Abstract:
A quick disconnect boom mount having integral fluid conduits for use with master part transfer booms having changeable part handling spider booms. The coupling utilizes a rotary locking member, having an eccentric cam disposed thereon, which rigidly clamps the part handling spider to the master boom by engaging guide rods configured in a male/female arrangement and inserted from a first coupling block attached to the spider boom into the second coupling block attached to the master boom.

Description:
CROSS-REFERENCES TO RELATED APPLICATIONS 
     This application is a continuation-in-part of U.S. Ser. No. 07/215,743 filed on July 6, 1988. 
    
    
     BACKGROUND OF THE INVENTION 
     1. Field of the Invention 
     The present invention is concerned with a quick disconnect boom mount having integral fluid and electrical lines of the type used with master part transfer booms having changeable part handling spider booms. 
     2. Description of the Relevant Art 
     An example of the relevant art is the inventor&#39;s U.S. Pat. No. 4,650,234, which discloses a transfer boom assembly for workpieces. The master part transfer booms and their associated spider booms are tubular pieces, having fluid passages therein, which are relatively heavy and do not lend themselves to convenient coupling. Connection of workpiece carrying spider booms to related master booms is through a sliding bracket assembly which does not couple the internal fluid passages of the master boom to those of the spider boom. Following coupling, flexible fluid lines must be used to connect the internal passages in the master part transfer boom to the workpiece supporting spider boom when fluid transfer through the internal fluid passages of the spider boom is required. Additionally, no provision is made for electrical wiring which is required to transfer electrical signals to the spider boom and associated attachments. Following coupling, electrical wiring must be wired separately to the work piece supporting spider boom as required. Such an assembly is relatively complex, expensive, and demands a great deal of time and labor for assembly. Additionally, rigidity at the point of connection is lacking, and flexible fluid hoses, which are subject to damage, are exposed to a potentially harsh environment. 

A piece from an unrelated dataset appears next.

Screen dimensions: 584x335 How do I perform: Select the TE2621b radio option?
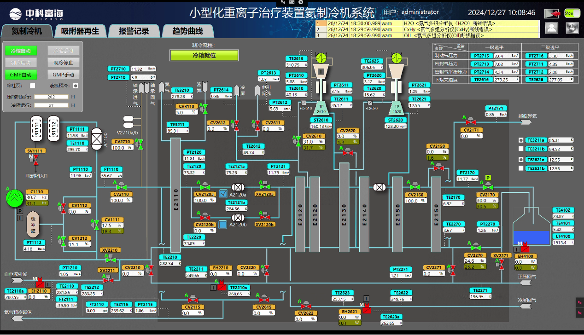pyautogui.click(x=521, y=168)
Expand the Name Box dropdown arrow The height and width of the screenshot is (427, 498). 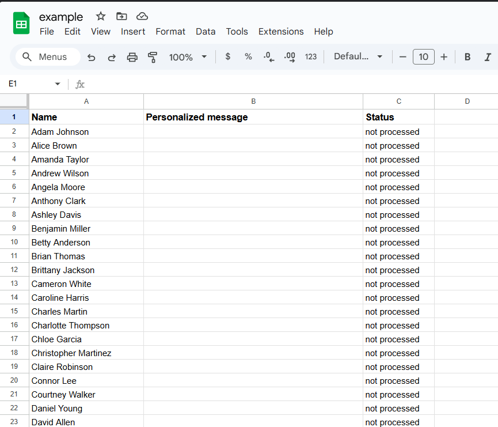58,84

     The above shortcomings are addressed by the design of the present invention. 
     SUMMARY OF THE INVENTION 
     The present invention comprises a quick disconnect boom mount having integral fluid lines which directly connect the fluid passages of a master part transfer boom to those of a part handling spider boom. This eliminates the need for external connection, and adds rigidity at the point of connection. 
     Additionally, the quick disconnect boom mount of the present invention has integral electrical lines with electrical connectors disposed at its mating ends for quickly and directly connecting the internal electrical lines of the master part transfer boom to internal electrical lines of the part handling spider boom, thereby eliminating the need for external electrical lines at the point of connection. 
     The quick disconnect coupling is for use with a new type of boom having a rigid hollow boom sleeve containing internal fluid and electrical lines. At locations of workpiece connection, the fluid lines enter manifolds, disposed within the boom, and it is at these points that flexible fluid lines are connected to supply external part handling equipment. 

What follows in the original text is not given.